*WHAT TO PRODUCE*. Print the rows unchanged, starting at the beginning of the rows and ending with the line that contains "coord(1182,44)".

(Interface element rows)
- - -

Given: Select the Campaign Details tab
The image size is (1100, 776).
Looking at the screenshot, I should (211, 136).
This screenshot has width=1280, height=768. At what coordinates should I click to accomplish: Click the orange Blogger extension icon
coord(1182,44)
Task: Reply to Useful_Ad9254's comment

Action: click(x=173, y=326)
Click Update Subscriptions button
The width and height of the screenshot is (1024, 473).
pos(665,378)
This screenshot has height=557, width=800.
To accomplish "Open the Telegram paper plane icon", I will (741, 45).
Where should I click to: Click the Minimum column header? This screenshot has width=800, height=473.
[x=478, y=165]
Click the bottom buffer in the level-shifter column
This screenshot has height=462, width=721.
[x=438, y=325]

- - -

*RESPONSE*.
Given: Select the Campaign Details tab
The image size is (1100, 776).
Looking at the screenshot, I should (211, 136).
This screenshot has width=1280, height=768. At what coordinates should I click to accomplish: Click the orange Blogger extension icon
coord(1182,44)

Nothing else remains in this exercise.